_Work to complete_.
Please set out the material from its first line through the line containing "Action: click(720, 327)", inclusive, as a Markdown table with the columns n and Line, leaving out any blank lines.

start Data supplied

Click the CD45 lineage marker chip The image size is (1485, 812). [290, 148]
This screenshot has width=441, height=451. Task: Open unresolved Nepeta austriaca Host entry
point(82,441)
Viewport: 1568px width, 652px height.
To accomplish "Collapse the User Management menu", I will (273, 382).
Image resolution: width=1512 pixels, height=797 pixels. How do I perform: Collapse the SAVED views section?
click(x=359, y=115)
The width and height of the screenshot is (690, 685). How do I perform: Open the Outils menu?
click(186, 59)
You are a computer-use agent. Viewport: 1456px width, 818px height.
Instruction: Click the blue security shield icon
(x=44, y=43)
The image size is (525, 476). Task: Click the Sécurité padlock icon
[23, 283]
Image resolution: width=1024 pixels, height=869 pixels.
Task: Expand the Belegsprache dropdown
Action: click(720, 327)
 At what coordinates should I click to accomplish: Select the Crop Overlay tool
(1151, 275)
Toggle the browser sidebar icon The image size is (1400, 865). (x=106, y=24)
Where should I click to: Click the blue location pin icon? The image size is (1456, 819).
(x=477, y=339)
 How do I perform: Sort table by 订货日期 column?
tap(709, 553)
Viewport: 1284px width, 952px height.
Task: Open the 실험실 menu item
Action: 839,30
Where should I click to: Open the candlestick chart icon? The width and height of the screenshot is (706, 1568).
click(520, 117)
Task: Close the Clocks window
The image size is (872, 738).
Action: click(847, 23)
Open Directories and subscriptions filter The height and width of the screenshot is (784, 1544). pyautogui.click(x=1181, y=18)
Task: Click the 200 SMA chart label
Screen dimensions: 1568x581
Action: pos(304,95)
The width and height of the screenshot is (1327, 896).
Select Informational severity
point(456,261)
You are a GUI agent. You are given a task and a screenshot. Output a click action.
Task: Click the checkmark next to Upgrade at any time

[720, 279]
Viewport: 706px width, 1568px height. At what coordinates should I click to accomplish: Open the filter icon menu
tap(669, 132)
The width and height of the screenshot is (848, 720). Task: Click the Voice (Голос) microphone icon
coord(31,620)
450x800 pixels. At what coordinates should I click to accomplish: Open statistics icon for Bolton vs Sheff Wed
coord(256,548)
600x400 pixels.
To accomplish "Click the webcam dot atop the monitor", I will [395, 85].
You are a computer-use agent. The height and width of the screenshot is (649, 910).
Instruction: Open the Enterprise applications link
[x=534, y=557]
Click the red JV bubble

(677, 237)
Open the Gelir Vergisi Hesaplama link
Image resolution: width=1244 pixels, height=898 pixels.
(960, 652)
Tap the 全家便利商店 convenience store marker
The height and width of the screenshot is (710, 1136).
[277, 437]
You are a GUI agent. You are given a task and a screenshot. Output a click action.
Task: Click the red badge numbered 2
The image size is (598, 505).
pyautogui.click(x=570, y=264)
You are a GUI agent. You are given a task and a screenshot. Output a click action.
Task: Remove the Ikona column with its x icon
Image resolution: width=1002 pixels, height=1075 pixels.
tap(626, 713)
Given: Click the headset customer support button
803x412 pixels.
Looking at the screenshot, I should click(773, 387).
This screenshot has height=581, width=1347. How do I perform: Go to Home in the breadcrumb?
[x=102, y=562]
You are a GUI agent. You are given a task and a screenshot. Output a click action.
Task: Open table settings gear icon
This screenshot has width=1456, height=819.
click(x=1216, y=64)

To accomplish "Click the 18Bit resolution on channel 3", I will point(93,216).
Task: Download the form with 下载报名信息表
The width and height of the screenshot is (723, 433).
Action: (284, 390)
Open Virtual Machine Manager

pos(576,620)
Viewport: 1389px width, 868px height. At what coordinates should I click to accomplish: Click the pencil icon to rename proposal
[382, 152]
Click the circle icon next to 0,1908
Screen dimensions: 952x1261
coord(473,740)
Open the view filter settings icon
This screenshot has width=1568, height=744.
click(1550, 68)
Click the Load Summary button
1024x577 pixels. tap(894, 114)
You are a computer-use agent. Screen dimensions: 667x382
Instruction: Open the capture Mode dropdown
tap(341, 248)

end Data supplied

_The solution_.
| n | Line |
|---|---|
| 1 | Click the CD45 lineage marker chip The image size is (1485, 812). [290, 148] |
| 2 | This screenshot has width=441, height=451. Task: Open unresolved Nepeta austriaca Host entry |
| 3 | point(82,441) |
| 4 | Viewport: 1568px width, 652px height. |
| 5 | To accomplish "Collapse the User Management menu", I will (273, 382). |
| 6 | Image resolution: width=1512 pixels, height=797 pixels. How do I perform: Collapse the SAVED views section? |
| 7 | click(x=359, y=115) |
| 8 | The width and height of the screenshot is (690, 685). How do I perform: Open the Outils menu? |
| 9 | click(186, 59) |
| 10 | You are a computer-use agent. Viewport: 1456px width, 818px height. |
| 11 | Instruction: Click the blue security shield icon |
| 12 | (x=44, y=43) |
| 13 | The image size is (525, 476). Task: Click the Sécurité padlock icon |
| 14 | [23, 283] |
| 15 | Image resolution: width=1024 pixels, height=869 pixels. |
| 16 | Task: Expand the Belegsprache dropdown |
| 17 | Action: click(720, 327) |